SET TASK:
Which scripture passages does the passage about the dog and his bone cite by chapter and verse? List each one.

SUPPLIED PASSAGE:
Anyone who has owned a dog knows the routine: he would prance and gambol playfully before us with his prize, wagging his tail, proud of his find, courting our approval. And of course, we approved: we lavished praise, telling him what a good dog he was. But after awhile, sated with our applause, he would drag the bone off twenty yards or so to a more private place, usually the shade of a large moss-covered boulder, and go to work on the bone. The social aspects of the bone were behind him; now the pleasure became solitary. He gnawed the bone, turned it over and around, licked it, worried it. Sometimes we could hear a low rumble or growl, what in a cat would be a purr. He was obviously enjoying himself and in no hurry. After a leisurely couple of hours he would bury it and return the next day to take it up again. An average bone lasted about a week.

I always took delight in my dog's delight, his playful seriousness, his childlike spontaneities now totally absorbed in "the one thing needful." But imagine my further delight in coming upon a phrase one day while reading Isaiah in which I found the poet-prophet observing something similar to what I enjoyed so much in my dog, except that his animal was a lion instead of a dog: "As a lion or a young lion growls over his prey … " (Isa. 31:4). "Growls" is the word that caught my attention and brought me that little "pop" of delight. What my dog did over his precious bone, making those low throaty rumbles of pleasure as he gnawed, enjoyed, and savored his prize, Isaiah's lion did to his prey. The nugget of my delight was noticing the Hebrew word here translated as "growl" (hagah) but usually translated as "meditate," as in the Psalm 1 phrase describing the blessed man or woman whose "delight is in the law of the LORD," on which "he meditates day and night" (v. 2). Or in Psalm 63: "When I think of thee upon my bed, and meditate on thee in the watches of the night" (v 6). But Isaiah uses this word to refer to a lion growling over his prey the way my dog worried a bone.

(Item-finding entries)
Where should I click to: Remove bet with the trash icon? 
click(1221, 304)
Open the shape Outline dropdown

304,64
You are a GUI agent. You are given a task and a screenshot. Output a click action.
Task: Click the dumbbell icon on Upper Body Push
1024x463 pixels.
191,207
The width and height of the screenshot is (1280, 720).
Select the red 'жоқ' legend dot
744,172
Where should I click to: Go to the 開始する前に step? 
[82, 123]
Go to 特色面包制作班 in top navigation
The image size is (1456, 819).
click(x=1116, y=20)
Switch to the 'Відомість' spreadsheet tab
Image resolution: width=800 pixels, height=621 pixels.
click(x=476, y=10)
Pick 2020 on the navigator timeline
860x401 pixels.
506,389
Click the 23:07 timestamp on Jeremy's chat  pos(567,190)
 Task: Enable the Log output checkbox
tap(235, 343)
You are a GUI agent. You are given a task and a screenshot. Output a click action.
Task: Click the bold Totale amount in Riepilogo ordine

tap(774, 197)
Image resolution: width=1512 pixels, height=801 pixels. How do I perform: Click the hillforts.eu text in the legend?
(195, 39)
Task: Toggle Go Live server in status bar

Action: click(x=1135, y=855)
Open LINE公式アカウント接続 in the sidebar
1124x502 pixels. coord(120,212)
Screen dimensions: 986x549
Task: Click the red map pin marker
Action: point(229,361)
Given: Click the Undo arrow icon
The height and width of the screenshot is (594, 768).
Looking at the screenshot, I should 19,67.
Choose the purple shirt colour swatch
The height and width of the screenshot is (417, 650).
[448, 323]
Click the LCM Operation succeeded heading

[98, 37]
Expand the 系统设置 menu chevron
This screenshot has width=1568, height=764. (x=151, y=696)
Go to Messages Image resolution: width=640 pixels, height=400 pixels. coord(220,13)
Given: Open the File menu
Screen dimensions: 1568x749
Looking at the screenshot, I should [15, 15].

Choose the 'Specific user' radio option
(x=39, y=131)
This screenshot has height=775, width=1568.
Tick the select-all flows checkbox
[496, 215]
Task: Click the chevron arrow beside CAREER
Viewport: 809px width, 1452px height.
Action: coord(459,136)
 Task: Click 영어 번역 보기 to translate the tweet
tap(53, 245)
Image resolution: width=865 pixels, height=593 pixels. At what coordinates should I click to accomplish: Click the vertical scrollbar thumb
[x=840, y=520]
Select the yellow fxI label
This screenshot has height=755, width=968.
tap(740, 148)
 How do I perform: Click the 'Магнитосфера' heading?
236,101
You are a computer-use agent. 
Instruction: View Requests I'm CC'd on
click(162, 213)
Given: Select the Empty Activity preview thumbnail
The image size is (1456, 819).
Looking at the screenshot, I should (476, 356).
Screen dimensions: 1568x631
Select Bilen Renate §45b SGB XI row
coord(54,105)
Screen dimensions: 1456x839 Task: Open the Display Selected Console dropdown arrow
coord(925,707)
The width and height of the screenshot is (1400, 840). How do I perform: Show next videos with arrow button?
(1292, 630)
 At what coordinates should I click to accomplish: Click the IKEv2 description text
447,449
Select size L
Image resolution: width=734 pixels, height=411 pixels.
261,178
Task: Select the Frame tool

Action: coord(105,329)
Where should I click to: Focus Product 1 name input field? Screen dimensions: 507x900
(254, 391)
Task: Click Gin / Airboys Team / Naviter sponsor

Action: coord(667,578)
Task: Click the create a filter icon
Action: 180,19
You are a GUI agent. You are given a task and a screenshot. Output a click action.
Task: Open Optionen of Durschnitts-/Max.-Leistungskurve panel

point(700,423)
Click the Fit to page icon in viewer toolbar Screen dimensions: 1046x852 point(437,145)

FINISHED EXERCISE:
Isaiah 31:4, Psalm 1:2, Psalm 63:6